Ainsi, l’édition de factures après la date limite de réalisation des travaux ne peut être sanctionnée par le retrait de la subvention, dans la mesure où cela n’avait pas été prévu dans les conditions d’octroi de ladite subvention :
« 10. Si FranceAgriMer fait valoir que la facture afférente à ces quatre cuves, datée du 4 juillet 2014, est postérieure à la date limite de réalisation des travaux, fixée au 25 juin 2014, ni l’article 8 de la décision du Directeur Général de FranceAgriMer du 19 février 2013, ni aucune autre disposition de cette décision, s’agissant notamment de son article 5-6, ne prévoit une réduction, voire un retrait, de l’aide dans le cas où la facture afférente aux travaux réalisés serait émise après la date limite de réalisation des travaux. A cet égard, et contrairement à ce que soutient FranceAgriMer, la circonstance qu’une facture afférente à l’investissement aidé soit émise quelques jours après la date limite fixée pour la réalisation des travaux ne saurait s’analyser comme une irrégularité au regard du droit communautaire, au sens et pour l’application des dispositions des articles 1er et 4 du règlement (CE, EURATOM) n°2988/95 du conseil du 18 décembre 1995 relatif à la protection des intérêts financiers des Communautés européennes.
(…)
12. Il résulte de ce qui précède que FranceAgriMer n’est pas fondé à soutenir que c’est à tort que le tribunal administratif de Bordeaux a annulé la décision du 2 octobre 2015 du directeur général de cet établissement rejetant la demande de versement de l’aide aux investissements présentée par la SCEA du Château Haute-Nauve dans le cadre de l’organisation commune du marché vitivinicole. » (nous soulignons).
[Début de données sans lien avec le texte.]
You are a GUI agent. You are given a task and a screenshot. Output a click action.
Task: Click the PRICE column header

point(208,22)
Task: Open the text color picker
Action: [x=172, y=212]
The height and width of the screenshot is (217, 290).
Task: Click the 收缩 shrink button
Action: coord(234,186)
Le Conseil d’Etat (CE, 27 mai 2021, n°433660) a confirmé que les conditions d’octroi d’une subvention ne peuvent être modifiées a posteriori et sont « fixées par la personne publique au plus tard à la date à laquelle cette subvention est octroyée » en ces termes :
« Sous réserve de dispositions législatives ou réglementaires contraires, et hors les hypothèses d’inexistence de la décision en question, de son obtention par fraude, ou de demande de son bénéficiaire, l’administration ne peut retirer une décision individuelle créatrice de droits, si elle est illégale, que dans le délai de quatre mois suivant la prise de cette décision. Une décision qui a pour objet l’attribution d’une subvention constitue un acte unilatéral qui crée des droits au profit de son bénéficiaire. Toutefois, de tels droits ne sont ainsi créés que dans la mesure où le bénéficiaire de la subvention respecte les conditions mises à son octroi, que ces conditions découlent des normes qui la régissent, qu’elles aient été fixées par la personne publique dans sa décision d’octroi, qu’elles aient fait l’objet d’une convention signée avec le bénéficiaire, ou encore qu’elles découlent implicitement mais nécessairement de l’objet même de la subvention. Il en résulte que les conditions mises à l’octroi d’une subvention sont fixées par la personne publique au plus tard à la date à laquelle cette subvention est octroyée ». (nous soulignons)
Et cela vaut en matière de subvention agricole, comme l’a rappelée la Cour administrative d’appel de Nantes dans un arrêt n°20NT03856 du 4 février 2022.
Il s’agit là de la simple application du principe général du droit « en vertu duquel les règlements ne disposent que pour l’avenir » (CE, Ass., 25 juin 1948 Société du journal l’Aurore) et cette règle s’impose, en tout état de cause, à l’administration sauf dans l’hypothèse où un texte de loi l’habilite à y déroger.
Si les exploitants agricoles n’ont ainsi pas toujours le temps de se plonger dans les complexités administratives des subventions agricoles, ils ont pourtant tout intérêt à contester les décisions administratives de retrait d’une subvention, lorsqu’ils estiment avoir rempli les conditions qui ont présidé à son octroi.